About Election the Trivia Game for iOS

 
 

A good old fashioned board game that tested a players knowledge of politics and history. It also reminds a player that our political system runs on cash..

It all started…

It started with a board game version of Election that I illustrated. When the idea came up to create an interactive version I was contacted and of course I said - “Yeah!” And shortly afterwards I said, “That’s going to be a lot of work…”


Taking a traditional multi-player board game and turning it into a modern, single player interactive application for iOS meant a lot of game play decisions had to be made. The schedule was set. We had just over five months.

Starting in Adobe XD (moving to Sketch for final art integration and prep.). I did gameplay breakdowns. The three main ‘acts’ of the game became apparent and together the group decided on best-of-class solutions. Using XD to build simple, but semi-functional walkthroughs allowed the programmers to know exactly what had to be done when they coded the game using Apple’s Xcode.

Along with wireframes and gameplay documents, I created several hundred illustrations for the game. As the writers were creating unique events for the game and writing and proofing trivia I was designing and drawing not only gameplay elements (game cards, trivia screens) but also all the characters that decorated the gameplay events.

As viable game candidates were produced we altered gameplay and made final decisions on the trivia engine and the underlaying algorithms that made every game instance unique. And of course refined the interface.

The gameplay was straight forward: You start the game as a candidate for President. You begin with a varying amount of cash, then you needed good fortune to raise more while hoping that no political headwinds set you back. It’s all about the money. You need lots of cash to campaign in a state. (The amount of cash needed to campaign in a State is dependent on the number of Electoral Delegates in that state.) Once you select a state you answer two or three rounds of questions (‘Battleground’ states had three rounds of questions.) to ‘win’ those delegates. If you answer incorrectly the delegates were awarded to your opponent. The game tracked cash in, cash lost and cash spent on campaigning. Aside from the trivia results and which states were still in play we also added the ability to track the win-loss stats for every game instance and presented those at the end of each game.

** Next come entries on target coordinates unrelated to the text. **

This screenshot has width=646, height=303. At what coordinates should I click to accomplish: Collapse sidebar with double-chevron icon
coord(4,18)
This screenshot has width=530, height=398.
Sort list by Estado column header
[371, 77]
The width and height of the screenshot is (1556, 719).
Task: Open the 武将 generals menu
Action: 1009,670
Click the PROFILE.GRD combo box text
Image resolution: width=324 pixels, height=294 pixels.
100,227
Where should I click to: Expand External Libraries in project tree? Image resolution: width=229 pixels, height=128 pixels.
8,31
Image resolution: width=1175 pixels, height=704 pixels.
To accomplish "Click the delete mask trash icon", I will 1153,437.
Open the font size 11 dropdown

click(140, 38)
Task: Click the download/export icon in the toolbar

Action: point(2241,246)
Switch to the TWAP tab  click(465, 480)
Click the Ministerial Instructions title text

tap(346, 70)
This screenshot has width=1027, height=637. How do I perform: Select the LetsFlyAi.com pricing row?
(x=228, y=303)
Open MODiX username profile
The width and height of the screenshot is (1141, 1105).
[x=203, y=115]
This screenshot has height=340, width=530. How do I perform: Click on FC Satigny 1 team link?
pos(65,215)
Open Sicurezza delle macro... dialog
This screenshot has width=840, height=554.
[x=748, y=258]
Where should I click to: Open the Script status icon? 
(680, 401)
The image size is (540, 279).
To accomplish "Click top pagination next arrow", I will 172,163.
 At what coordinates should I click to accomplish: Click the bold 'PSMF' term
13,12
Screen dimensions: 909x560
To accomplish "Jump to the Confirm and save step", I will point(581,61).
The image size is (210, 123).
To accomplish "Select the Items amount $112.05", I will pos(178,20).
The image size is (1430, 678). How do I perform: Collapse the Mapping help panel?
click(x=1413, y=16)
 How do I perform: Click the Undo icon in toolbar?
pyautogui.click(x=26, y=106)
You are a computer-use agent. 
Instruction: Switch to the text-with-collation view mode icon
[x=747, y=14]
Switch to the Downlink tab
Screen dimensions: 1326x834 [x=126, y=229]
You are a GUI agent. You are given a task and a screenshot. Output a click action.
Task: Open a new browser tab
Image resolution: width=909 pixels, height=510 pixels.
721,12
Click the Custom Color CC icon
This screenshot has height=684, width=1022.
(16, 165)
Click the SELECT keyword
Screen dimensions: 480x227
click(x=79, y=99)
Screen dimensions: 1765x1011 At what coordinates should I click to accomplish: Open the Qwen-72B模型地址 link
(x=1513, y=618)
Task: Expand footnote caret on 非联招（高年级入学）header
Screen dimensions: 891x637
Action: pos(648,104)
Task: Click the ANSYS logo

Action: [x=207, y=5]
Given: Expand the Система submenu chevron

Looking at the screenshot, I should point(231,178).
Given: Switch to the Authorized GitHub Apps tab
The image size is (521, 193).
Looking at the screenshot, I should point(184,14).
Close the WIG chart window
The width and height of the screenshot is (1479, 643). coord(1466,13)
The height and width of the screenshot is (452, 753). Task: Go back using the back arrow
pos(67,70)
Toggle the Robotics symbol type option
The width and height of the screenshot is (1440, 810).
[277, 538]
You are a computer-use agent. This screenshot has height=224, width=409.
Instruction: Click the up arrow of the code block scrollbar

Creating the interactive map and selection screens proved the most difficult because of screen size. I also developed and animated a dozen different scenarios for the win and loss event.

It launched on the App Store on time and into a maelstrom of politics. Election the Trivia Game garnered press in political columns and feeds. It battled for clear positioning within the ‘political games’ on the App Store and the developer team, being only 3 people, had limited ability and time to examine the marketing issues. It fit somewhere between education and trivia but faced over a dozen games that were similar enough to dilute the audience. After a little over a year the game was removed as the developer no longer had the time to update it for new API requirements. Like so many interactive and online projects, you work for months and the pages and games simply drift away into pixels. But it was great fun.

I oversaw the production of several game trailers. Unfortunately at the time most of the social media sites had tight restrictions on ads for anything political. So they didn’t get much exposure.

Election the Trivia games was one of my most favorite projects. Everyone involved wore a lot of hats to get it done and out on time.